早い時間だと、やっぱりいつもよりは空いてるな、と思いながら、遥は電車に乗っていた。
だが、航の乗る駅を過ぎても、真尋の店のある駅を過ぎても、航は乗って来なかった。
いつも通り、早くに目が覚めたのだが、航はいつもの電車に乗らなかった。
ぎりぎりの時間の電車に乗ると、混雑していた。
だが、この混雑の中でも知っている人間が居るのなら、見つけられるはずだ、自分の視界の高さなら、と航は思っていた。
しかし、遥は居なかった。
今日は違う車両に乗ったのだろうか。
いつもこの辺りに乗っているようなことを言っていたが。
そう思ったが、駅に着いても、遥が降りてくる様子はなかった。
あの莫迦、更に遅いのに乗ってるんじゃないだろうな、と思いながら、会社に行くと、遥は既に来ていて、給湯室で他の女子社員としゃべっていた。

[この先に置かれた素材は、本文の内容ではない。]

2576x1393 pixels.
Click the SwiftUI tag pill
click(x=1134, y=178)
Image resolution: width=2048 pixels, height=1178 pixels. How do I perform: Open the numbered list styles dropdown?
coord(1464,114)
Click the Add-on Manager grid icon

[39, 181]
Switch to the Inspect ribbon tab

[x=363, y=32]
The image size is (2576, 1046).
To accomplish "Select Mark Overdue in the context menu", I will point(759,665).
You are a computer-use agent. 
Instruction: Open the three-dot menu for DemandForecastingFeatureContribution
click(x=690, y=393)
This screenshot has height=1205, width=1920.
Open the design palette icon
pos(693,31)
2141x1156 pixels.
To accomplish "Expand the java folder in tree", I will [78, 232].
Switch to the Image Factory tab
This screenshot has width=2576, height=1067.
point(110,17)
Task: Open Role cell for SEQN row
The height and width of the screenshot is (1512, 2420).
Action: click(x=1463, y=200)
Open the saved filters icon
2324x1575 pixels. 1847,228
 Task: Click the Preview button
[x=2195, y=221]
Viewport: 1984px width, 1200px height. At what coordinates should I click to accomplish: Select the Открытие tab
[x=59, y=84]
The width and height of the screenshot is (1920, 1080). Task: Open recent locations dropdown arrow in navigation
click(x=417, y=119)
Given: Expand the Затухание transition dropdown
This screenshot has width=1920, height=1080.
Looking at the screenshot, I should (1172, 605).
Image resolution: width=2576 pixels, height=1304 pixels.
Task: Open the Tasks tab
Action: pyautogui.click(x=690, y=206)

……何故だ、と思いながら、八つ当たり的に遥を睨むと、びくりとしたようにこちらを振り向いていた。
結局、会えなかったな。
せめて、昼休みは社食に行こう。
たまたま同じ席になるかもしれないし。
そう。
たまたま同じ席になるかもしれないしっ、と昨日のパワースポットで祈っていた女性たちのように念を込めながら、遥は思っていたのだが、給湯室で亜紀に、
「今日はちょっと遠くにランチに行くわよ。
お昼休みが始まるちょっと前にはもう用意しといて。
典子たちが車出してくれるから」
と言われてしまった。
「えっ? 今日は……」
と言いかけたのだが、
「なによ、あんた行かないの?」
と脅される。
「この間、あんたもいいって言ってた、タウン誌に載ってた新しい店よ」
と言われ、みんなが楽しみですねー、と言い出したので、断りそびれる。
しかも、そんな話をしている間に、航が給湯室の前を通り、何故か、こちらを睨んでいった。
なっ、なんなんですか!?
なんなんですかっ!?
と思ったのだが、訊くこともできず、隣りの課なので、時折、遠目にその姿を見かけているうちにお昼になった。